1. Field of the Invention
The present invention relates to a semiconductor test system and, more particularly, to a semiconductor test system for inspecting a memory IC chip and with self-inspection of a memory repair analysis module.
2. Description of Related Art
Accompanied by continuous development of techniques, various kinds of memories and memory capacity have been developed, such as DRAM, SRAM, flash memory, DDR DRAM (Double Data Rate DRAM), and SOC. The memory capacity is increased in a multiple manner.
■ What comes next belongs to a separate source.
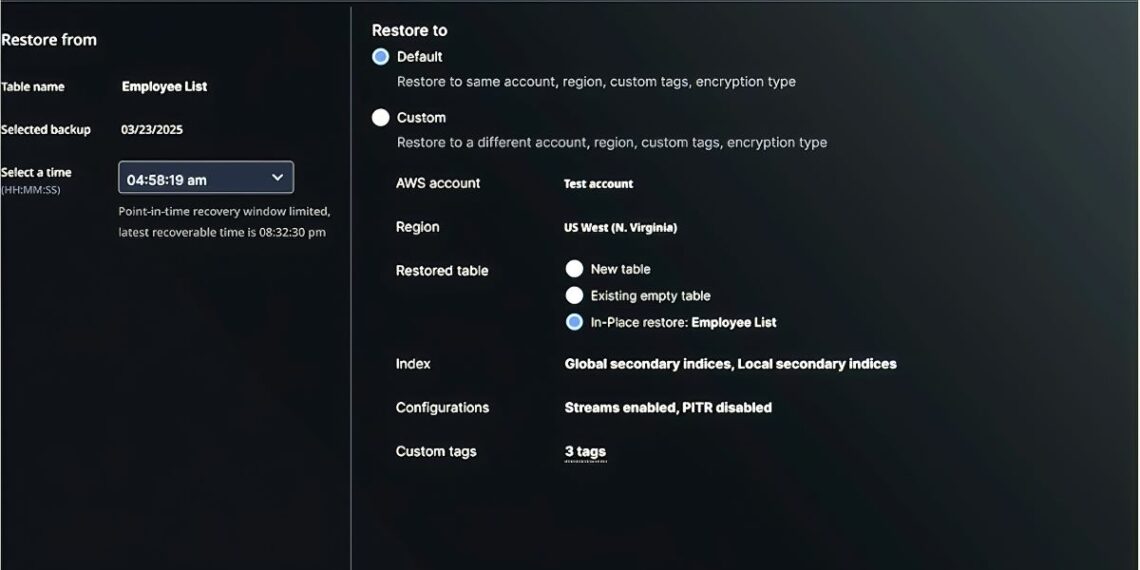Open the 3 tags link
The conventional DRAM with 4 Mb or 16 Mb has been extended to DDR or RAM with GB.
As such, when the capacity of the memory is getting bigger and bigger, the probability of generating a failure memory cell (or called memory bit) during fabrication of the semiconductor is inevitably getting higher and higher and the rate of the production yield is reduced due to increase of the quantity of the damaged memories. Therefore, the test of the memory plays an important role, in which the test bench (machine) or equipment dominates an absolutely important part. If the test bench or equipment is in failure or out of order, big loss in cost will be incurred. In addition, in many occasions of incurring failure or an abnormal condition, the bench or equipment itself will not inform or notify the situation automatically and it is hard to trace back when the failure or abnormal condition starts, which quite often results in a serious event of withdrawing. Not only loss of cost is incurred, but also reputation of the company will be affected.
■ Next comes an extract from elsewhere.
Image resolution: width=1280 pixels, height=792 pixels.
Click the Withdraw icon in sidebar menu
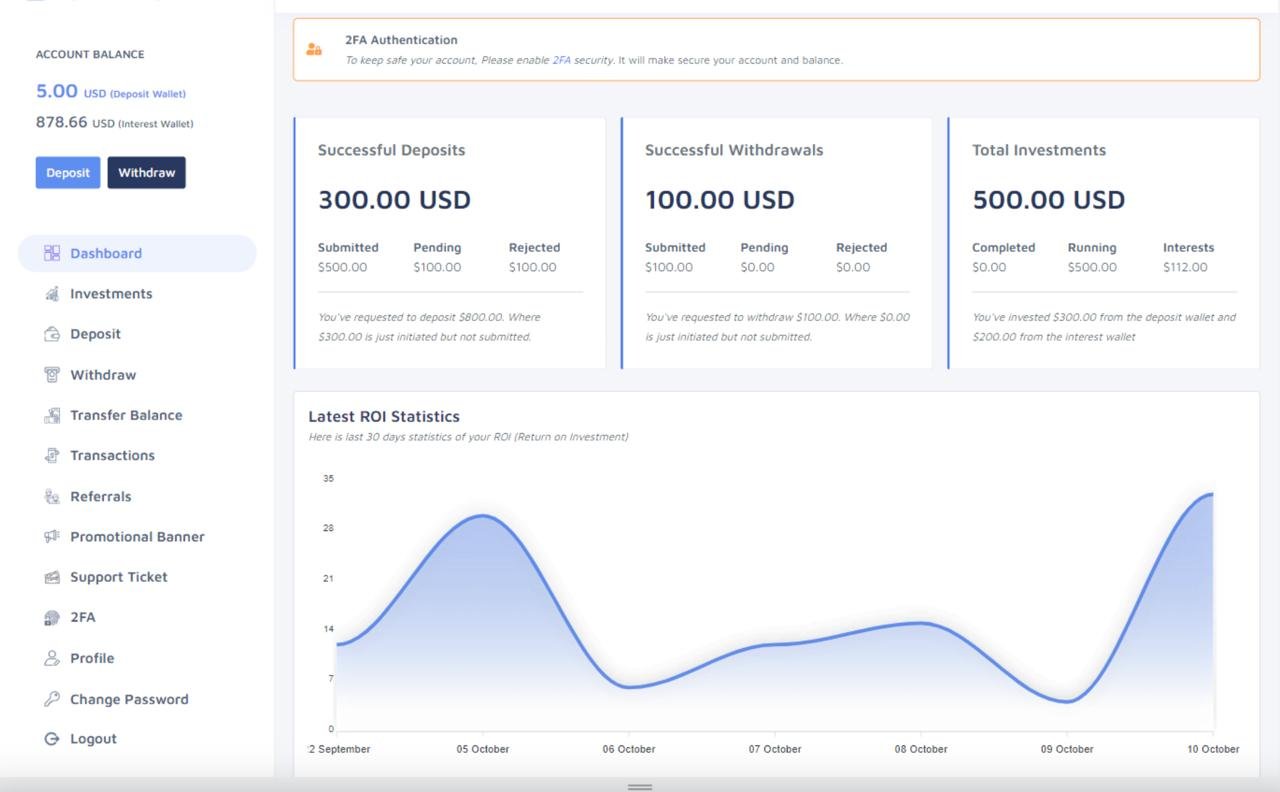tap(52, 375)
However, since the memory provides a memory zone with columns and rows required normally and at the meantime is reserved with a redundancy circuit (or called “redundancy cell”), the technique of laser fuse is mainly used to alter the circuit path so as to replace a damaged memory cell in a normal zone, thereby achieving the objective of raising yield. Thus, an important step before proceeding with the laser fuse is using the technique of memory repair analysis (MRA). That is, a memory bit position with failure after the test is calculated, analyzed and judged if it may be repaired. If repair can be made, it has to decide how to replace useful information for repairing so as to proceed with the subsequent repairing procedures. Thus, a memory repair analysis device occupies a rather important and indispensable part in the whole memory test process.
Although each of the global enterprises in semiconductor test equipments possesses its own techniques of self-inspection for the test bench, the techniques are directed to inspecting the whole equipment, including inspections one by one on each part of the bench and each of the sub-systems. Such inspections waste more time and cost. As far as the existing techniques are concerned, there is no provision of a system or method capable of rapid and effective inspections and fit for use in a memory repair analysis apparatus for all kinds of memory test equipments produced by the enterprises.
Therefore, it is desirable to provide an improved semiconductor test system for inspecting a memory IC chip and with self-inspection of a memory repair analysis device to mitigate and/or obviate the aforementioned problems.